Thursday, November 09, 2006

Gannett retooling its news-gathering efforts

Gannett, the USA largest newspaper company, is making plans to roll out a nationwide initiative to gather and disseminate information across a multitude of media, 24 hours a day, seven days a week.

The McLean-based company has about 90 newspapers, including USA Today, the nation's largest daily paper. Like other newspaper companies, Gannett is losing readers and advertising revenue as folks turn to the Internet and other mediums to get their information.

Gannett executives are hoping to reverse that trend with their new initiative, dubbed the Information Center.

"The Information Center will let us gather the very local news and information that customers want, then distribute it when, where and how our customers seek it," Gannett Chairman, President and CEO Craig Dubow wrote in a letter to employees. Company officials provided the letter to Washington Business Journal.

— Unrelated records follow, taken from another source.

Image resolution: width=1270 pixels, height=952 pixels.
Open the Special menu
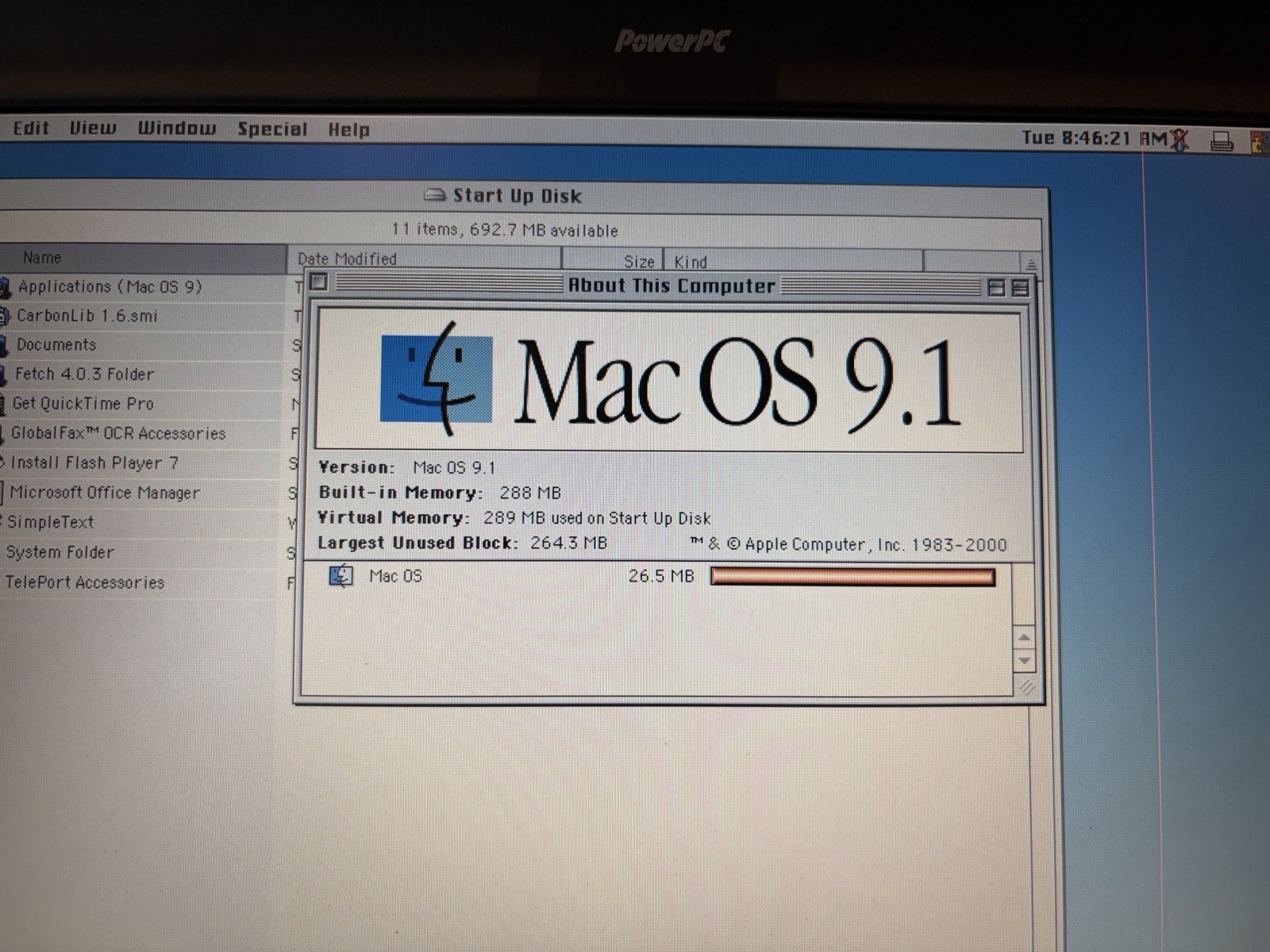(272, 129)
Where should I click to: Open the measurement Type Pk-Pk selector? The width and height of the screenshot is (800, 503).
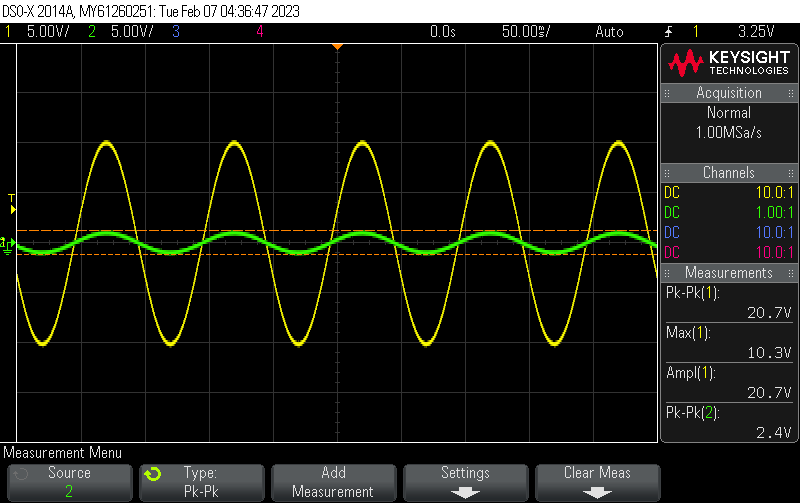pos(201,482)
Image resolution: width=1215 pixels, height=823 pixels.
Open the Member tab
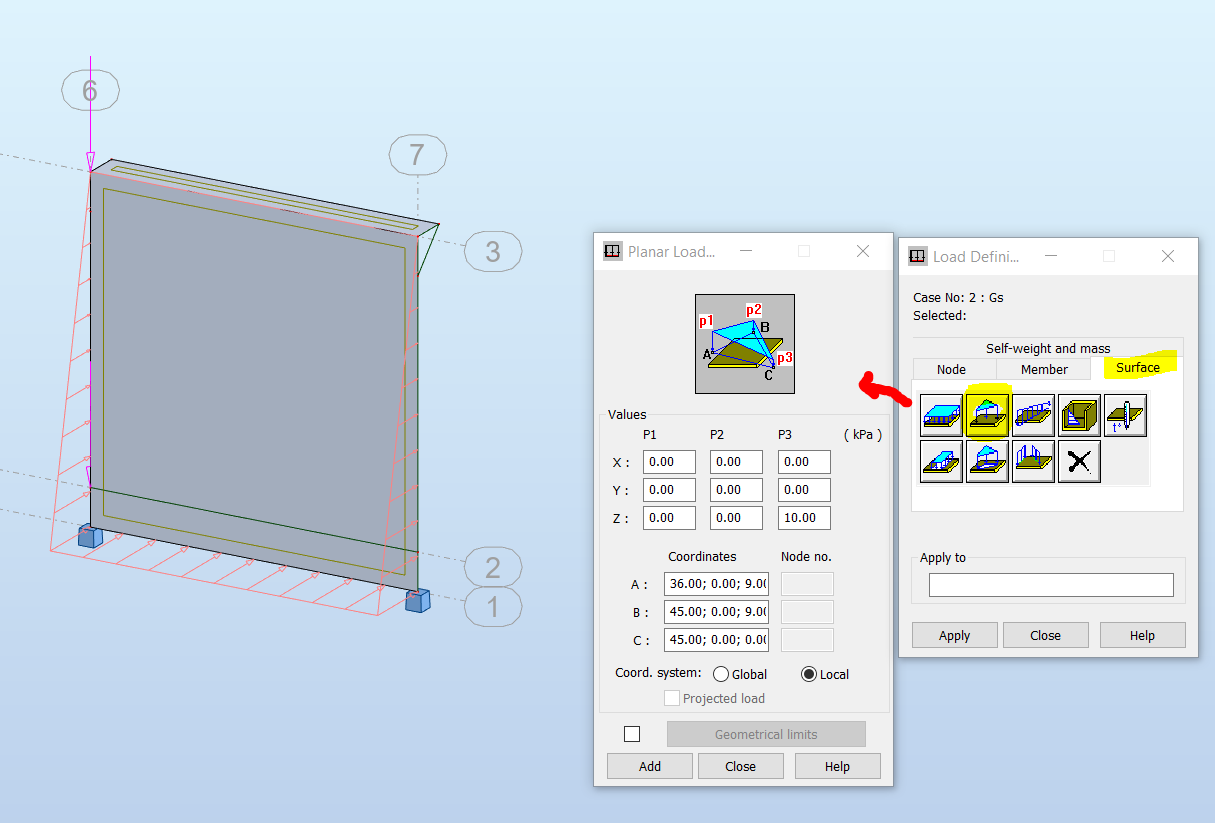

Gannett executives say the Information Center concept transforms the process for providing news and information. The newsroom evolves into a place that's focused on gathering the information people want using words, images and video and then distributes it across multiple platforms from newspapers to Web sites to other non-print entities.

Gannett's newspaper division, which has conducted a series of pilot programs to create and test the Information Center concept, organized the center around seven key information-gathering areas: digital, public service, community conversation, local, custom content, data and multimedia.

"The Information Center, frankly, is the newsroom of the future," Dubow wrote. "It will fulfill today's needs for a more flexible, broader-based approach to the information gathering process."

To test the process, Gannett (NYSE: GCI) has implemented the Information Center on a full-scale pilot basis at three of its papers, and partially at other sites.

"What they found," Dubow wrote, "is remarkable: Breaking news on the Web and updating for the newspaper draws more people to both those media. Results include stronger newspapers, more popular Web sites and more opportunities to attract the customers advertisers want."